Now, in papers published in the Journal of Hepatology and the Journal of Intensive Care Medicine, Johns Hopkins researchers outline the case for giving liver transplants to selected patients with alcoholic hepatitis. Not only is their argument backed by data from a six-year pilot study at Johns Hopkins, but they have also received an $8.4 million grant from the National Institutes of Health to expand the study to even more patients with the deadly condition.

“This is an opportunity for us to rewrite the rules using scientific rigor and data that we’re generating. I think that’s a chance to set the record straight on how modern medicine can be done in a truly fair and transparent way,” says Cameron, a professor of surgery and chief of the Johns Hopkins University School of Medicine’s Division of Transplantation.

A Deadly Condition    

Alcoholic hepatitis is a dangerous inflammation of the liver. Unlike more common forms of hepatitis, it is acquired by drinking alcohol, rather than by exposure to a virus. Not all heavy drinkers get it, nor does it always stem from especially heavy drinking.

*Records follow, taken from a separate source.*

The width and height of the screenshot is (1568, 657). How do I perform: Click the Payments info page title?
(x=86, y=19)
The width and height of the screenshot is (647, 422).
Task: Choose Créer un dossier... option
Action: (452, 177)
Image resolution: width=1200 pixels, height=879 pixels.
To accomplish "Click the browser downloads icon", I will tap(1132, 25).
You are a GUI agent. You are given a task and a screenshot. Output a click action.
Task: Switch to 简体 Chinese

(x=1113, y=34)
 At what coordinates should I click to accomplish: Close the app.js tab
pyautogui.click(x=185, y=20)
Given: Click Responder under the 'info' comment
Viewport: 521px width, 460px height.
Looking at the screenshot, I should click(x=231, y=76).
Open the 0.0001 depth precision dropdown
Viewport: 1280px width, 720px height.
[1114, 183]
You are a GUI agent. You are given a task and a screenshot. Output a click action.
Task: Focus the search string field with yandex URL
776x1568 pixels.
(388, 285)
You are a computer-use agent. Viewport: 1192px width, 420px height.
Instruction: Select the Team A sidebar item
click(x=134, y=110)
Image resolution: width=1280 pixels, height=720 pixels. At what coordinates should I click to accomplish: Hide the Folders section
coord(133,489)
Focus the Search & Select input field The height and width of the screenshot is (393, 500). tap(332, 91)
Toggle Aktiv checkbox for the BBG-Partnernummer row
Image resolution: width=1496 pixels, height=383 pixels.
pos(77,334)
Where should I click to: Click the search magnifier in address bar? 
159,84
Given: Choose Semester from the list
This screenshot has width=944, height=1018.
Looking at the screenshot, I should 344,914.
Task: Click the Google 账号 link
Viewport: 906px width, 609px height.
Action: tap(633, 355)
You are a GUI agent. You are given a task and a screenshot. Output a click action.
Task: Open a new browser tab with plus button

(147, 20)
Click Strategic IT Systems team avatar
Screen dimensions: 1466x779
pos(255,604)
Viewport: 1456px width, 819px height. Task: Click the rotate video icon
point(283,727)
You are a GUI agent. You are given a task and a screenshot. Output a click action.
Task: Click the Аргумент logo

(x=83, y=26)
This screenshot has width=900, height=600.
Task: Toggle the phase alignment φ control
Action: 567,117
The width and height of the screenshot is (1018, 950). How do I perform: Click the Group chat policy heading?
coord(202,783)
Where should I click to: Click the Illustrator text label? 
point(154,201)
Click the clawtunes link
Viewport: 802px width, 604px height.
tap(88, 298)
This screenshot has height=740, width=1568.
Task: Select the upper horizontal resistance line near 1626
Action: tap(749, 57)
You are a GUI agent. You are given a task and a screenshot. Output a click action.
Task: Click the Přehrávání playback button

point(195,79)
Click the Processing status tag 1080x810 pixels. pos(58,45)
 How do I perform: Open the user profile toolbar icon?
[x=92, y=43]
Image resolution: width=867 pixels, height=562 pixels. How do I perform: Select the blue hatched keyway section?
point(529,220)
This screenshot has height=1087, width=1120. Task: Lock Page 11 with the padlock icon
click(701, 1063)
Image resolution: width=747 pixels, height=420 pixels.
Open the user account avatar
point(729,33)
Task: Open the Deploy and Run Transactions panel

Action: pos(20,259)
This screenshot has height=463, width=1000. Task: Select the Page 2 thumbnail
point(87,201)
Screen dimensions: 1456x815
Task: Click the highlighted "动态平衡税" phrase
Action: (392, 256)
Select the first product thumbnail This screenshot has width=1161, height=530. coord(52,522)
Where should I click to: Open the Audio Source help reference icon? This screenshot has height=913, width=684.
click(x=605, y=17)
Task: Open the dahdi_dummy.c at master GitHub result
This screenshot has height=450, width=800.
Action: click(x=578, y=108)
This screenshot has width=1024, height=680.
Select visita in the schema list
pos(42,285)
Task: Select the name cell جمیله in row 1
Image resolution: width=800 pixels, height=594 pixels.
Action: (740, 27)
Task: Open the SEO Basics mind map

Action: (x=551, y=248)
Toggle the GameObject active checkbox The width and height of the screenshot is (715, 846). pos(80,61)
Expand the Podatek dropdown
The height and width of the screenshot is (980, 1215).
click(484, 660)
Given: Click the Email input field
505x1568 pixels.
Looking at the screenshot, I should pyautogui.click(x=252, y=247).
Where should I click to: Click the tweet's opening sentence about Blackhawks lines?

Johns Hopkins is one of the few centers in the United States that will consider liver transplants into patients with alcoholic hepatitis whose sobriety doesn’t reach the six-month threshold. That rule is based on stigma rather than science, Cameron says. He cites the widely held medical opinion that alcoholism is a disease and that people who suffer from it need treatment.

“It’s not a ‘Johns Hopkins thing’ to deprive people of an intervention just because it’s your notion that they don’t deserve it,” he says. “That’s not how we do things here.”

According to Cameron, the dogma began to change in 2011, when the New England Journal of Medicine published a study by French researchers demonstrating excellent results in transplants of a small number of patients with alcoholic hepatitis. Today, he says, it’s fairly common practice in Europe.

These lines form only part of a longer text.